[Task prompt]
Your task is to transcribe the data exactly while omitting each picture.

########################################

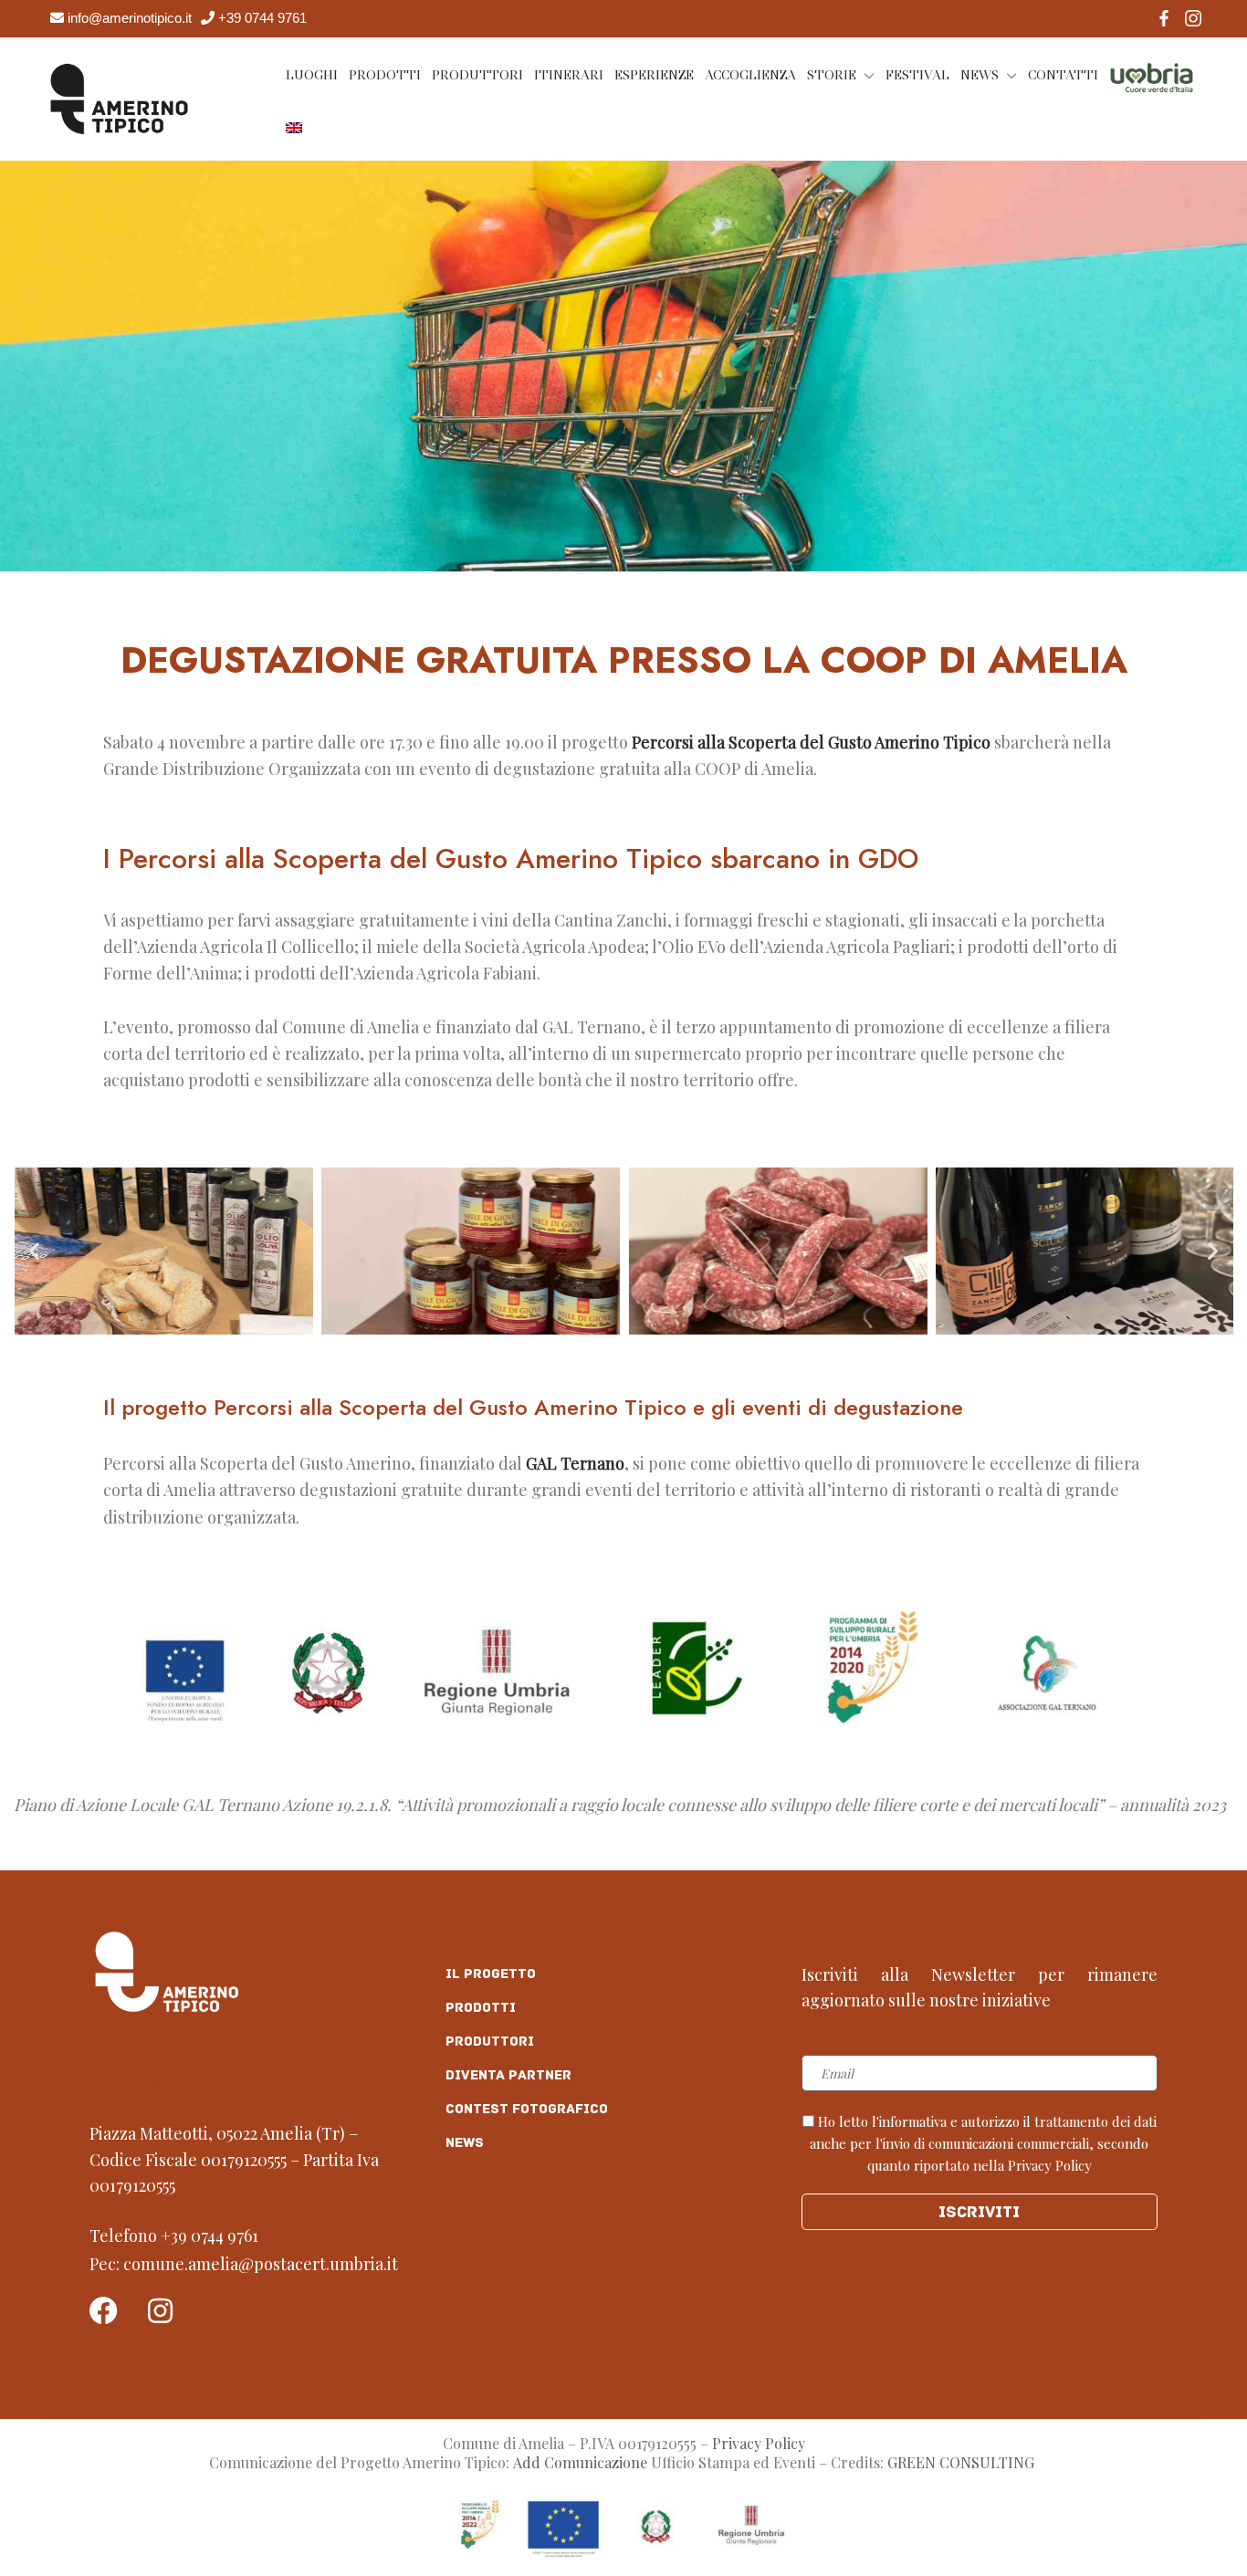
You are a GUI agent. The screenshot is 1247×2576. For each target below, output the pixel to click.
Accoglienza (750, 75)
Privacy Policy (758, 2443)
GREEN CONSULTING (962, 2462)
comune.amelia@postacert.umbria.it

########################################

[Written solution]
You are a GUI agent. The screenshot is 1247×2576. For each target below, output the pixel to click.
Accoglienza (750, 75)
Privacy Policy (758, 2443)
GREEN CONSULTING (962, 2462)
comune.amelia@postacert.umbria.it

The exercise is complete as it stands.